__PROBLEM DETAILS__
In the entries that follow, find the line containing "Instruction: Click the" and the line containing "Click the plus icon to add field", then copy exactly everything from the first through the second except the pictures.

__DATA FOR PROCESSING__

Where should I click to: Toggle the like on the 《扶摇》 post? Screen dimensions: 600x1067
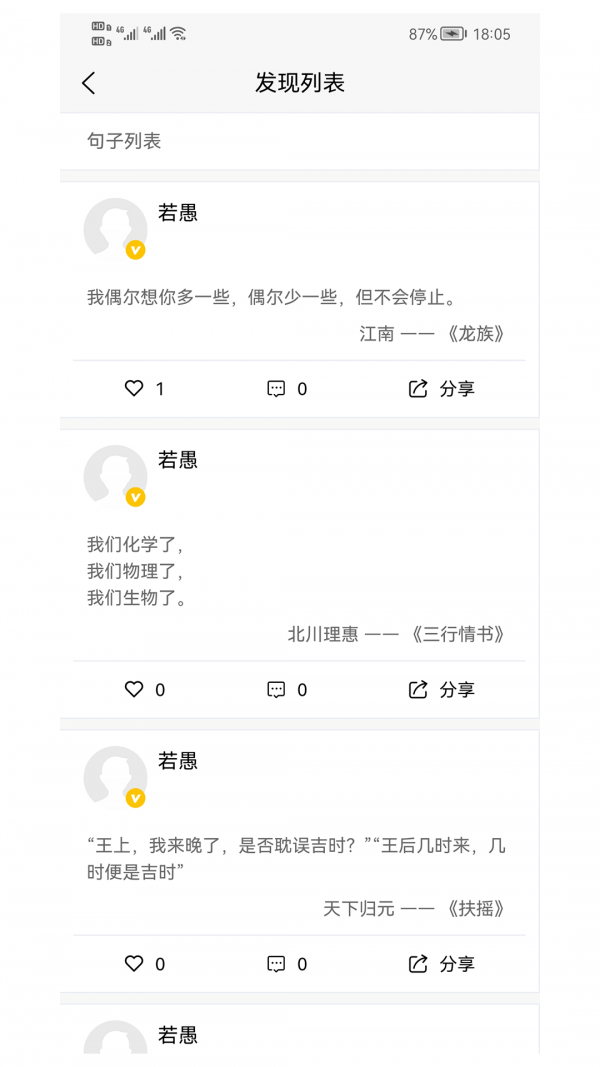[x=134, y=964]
* * *
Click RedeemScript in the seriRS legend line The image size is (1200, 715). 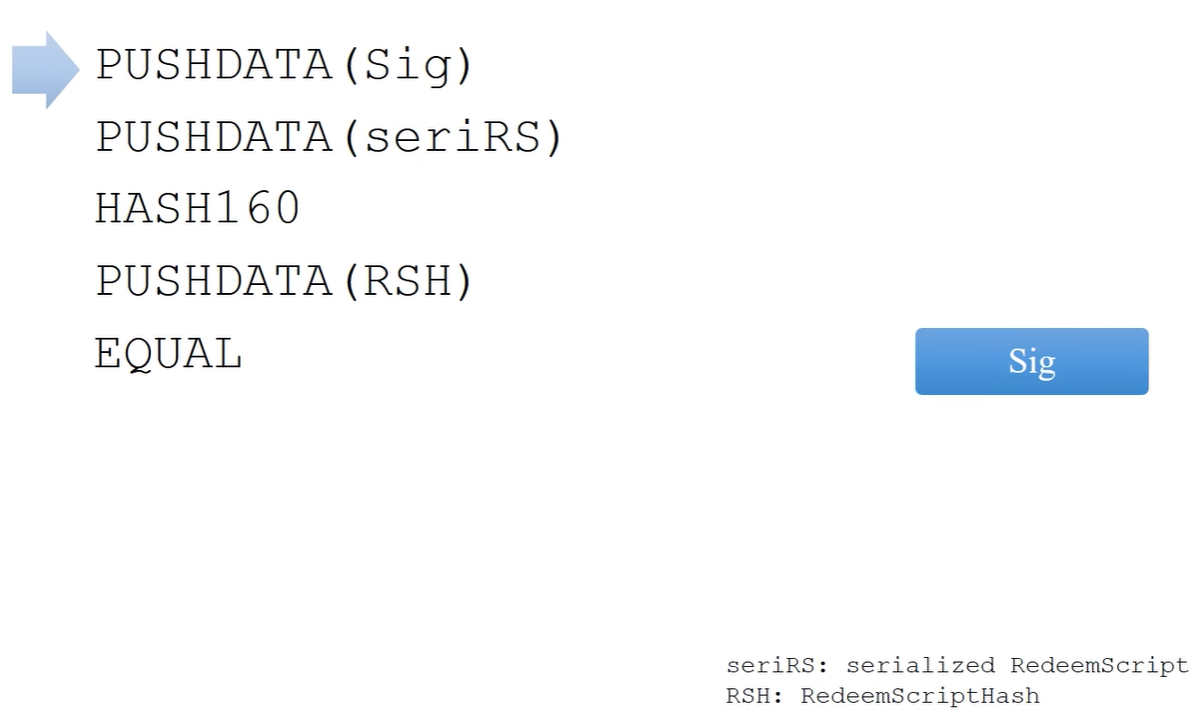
* * *
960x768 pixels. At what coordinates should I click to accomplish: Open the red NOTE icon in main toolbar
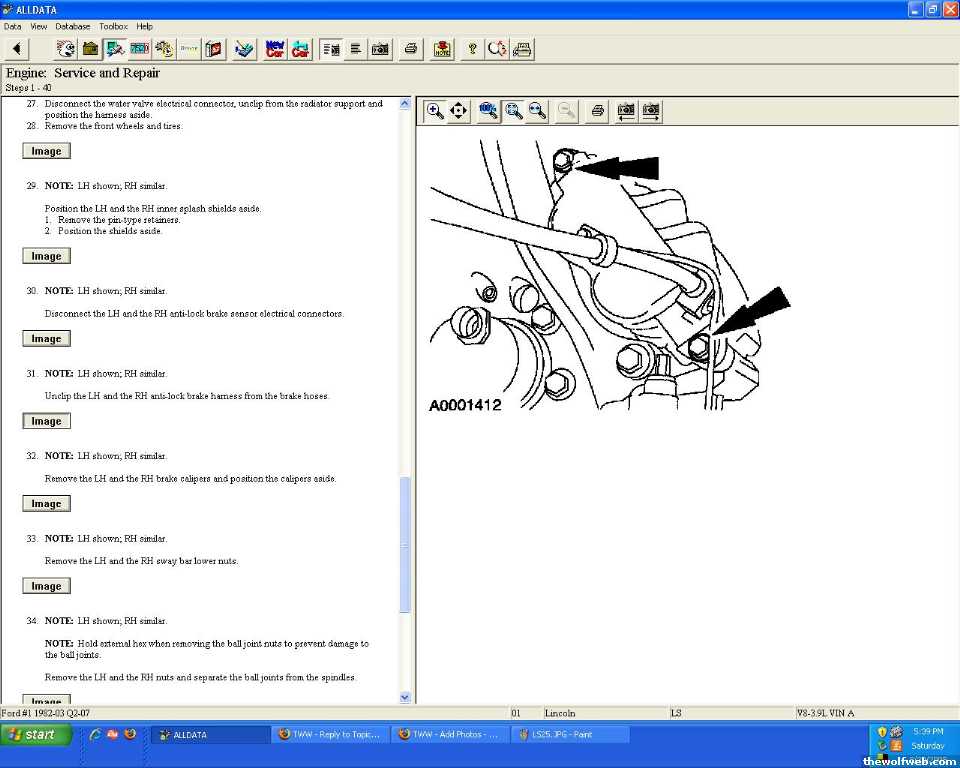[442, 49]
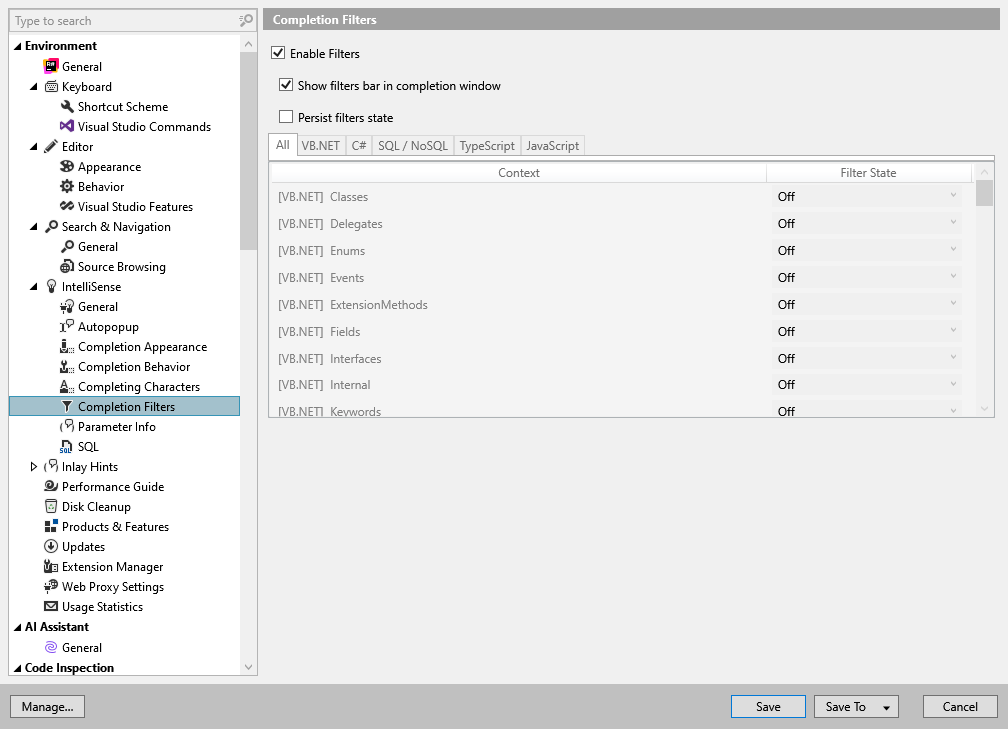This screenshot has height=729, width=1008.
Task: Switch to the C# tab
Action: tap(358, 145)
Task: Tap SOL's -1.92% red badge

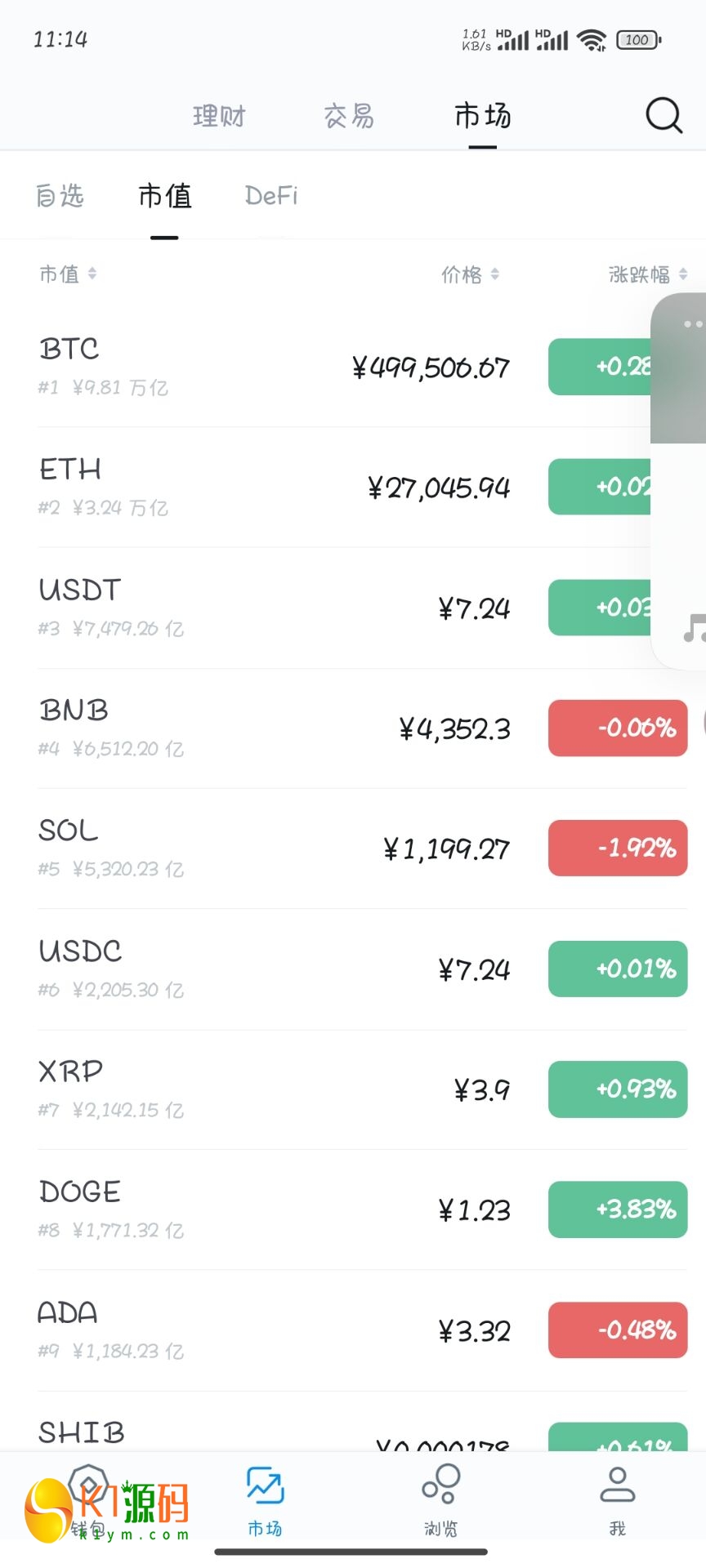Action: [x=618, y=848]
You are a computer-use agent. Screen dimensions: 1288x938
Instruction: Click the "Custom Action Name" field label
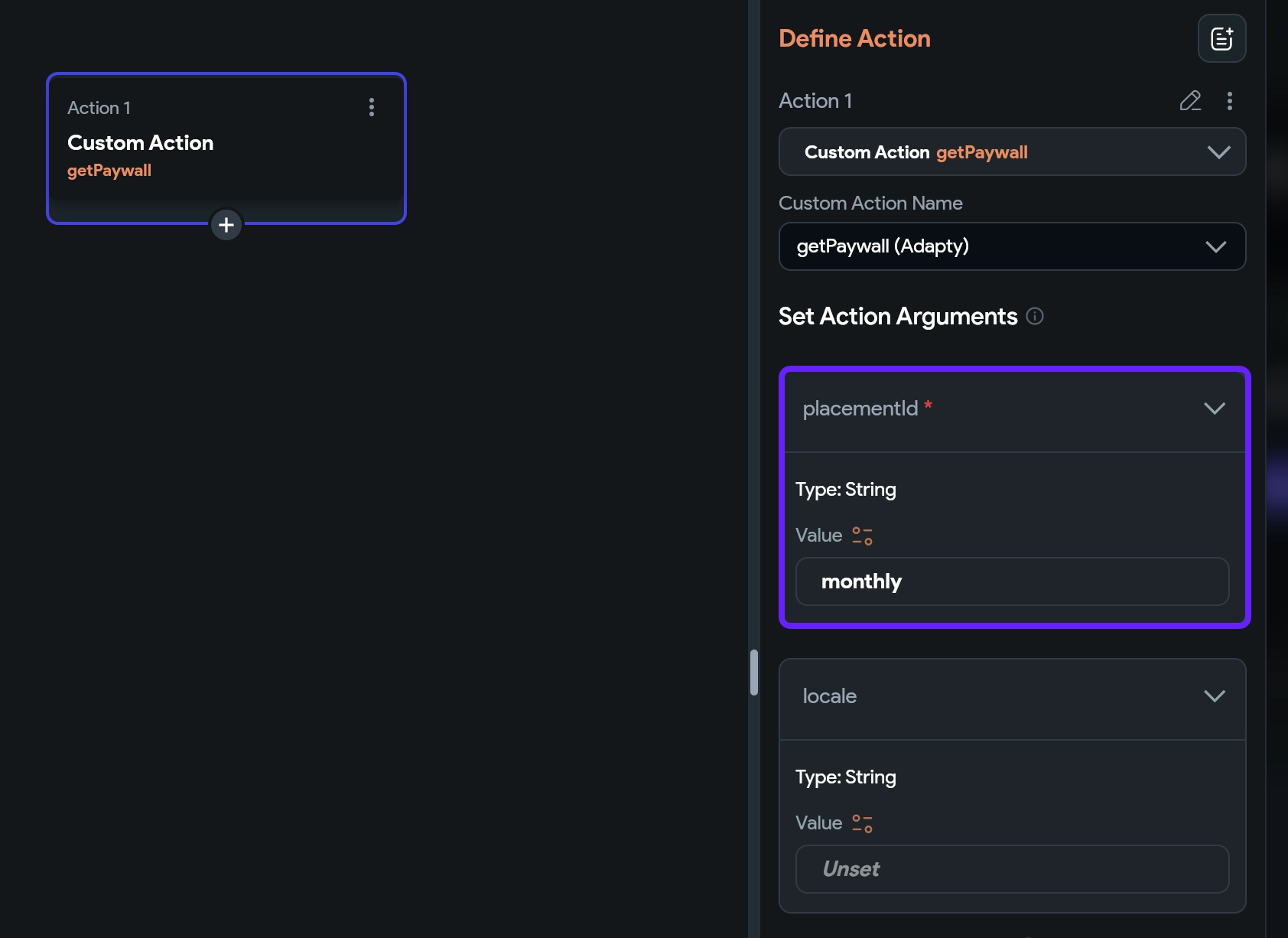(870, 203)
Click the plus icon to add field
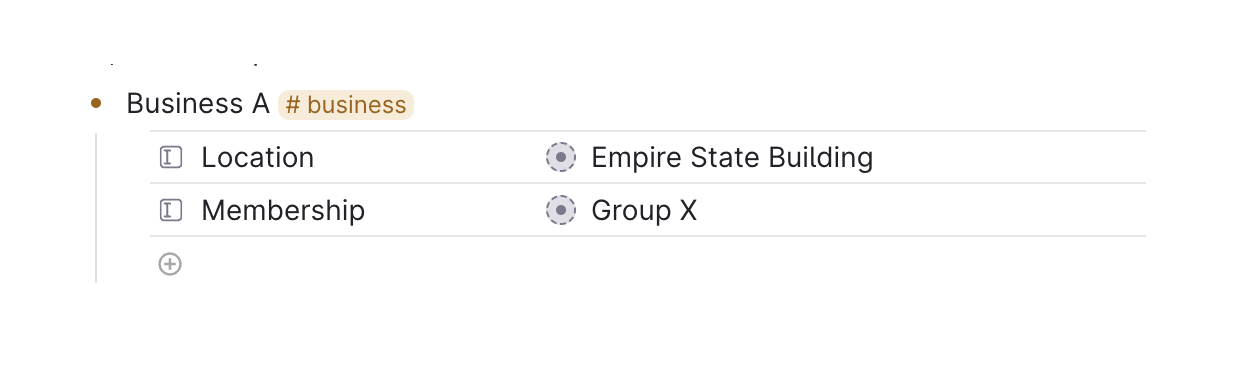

__EXERCISE RESULT__
Instruction: Click the "Custom Action Name" field label
(870, 203)
Click the plus icon to add field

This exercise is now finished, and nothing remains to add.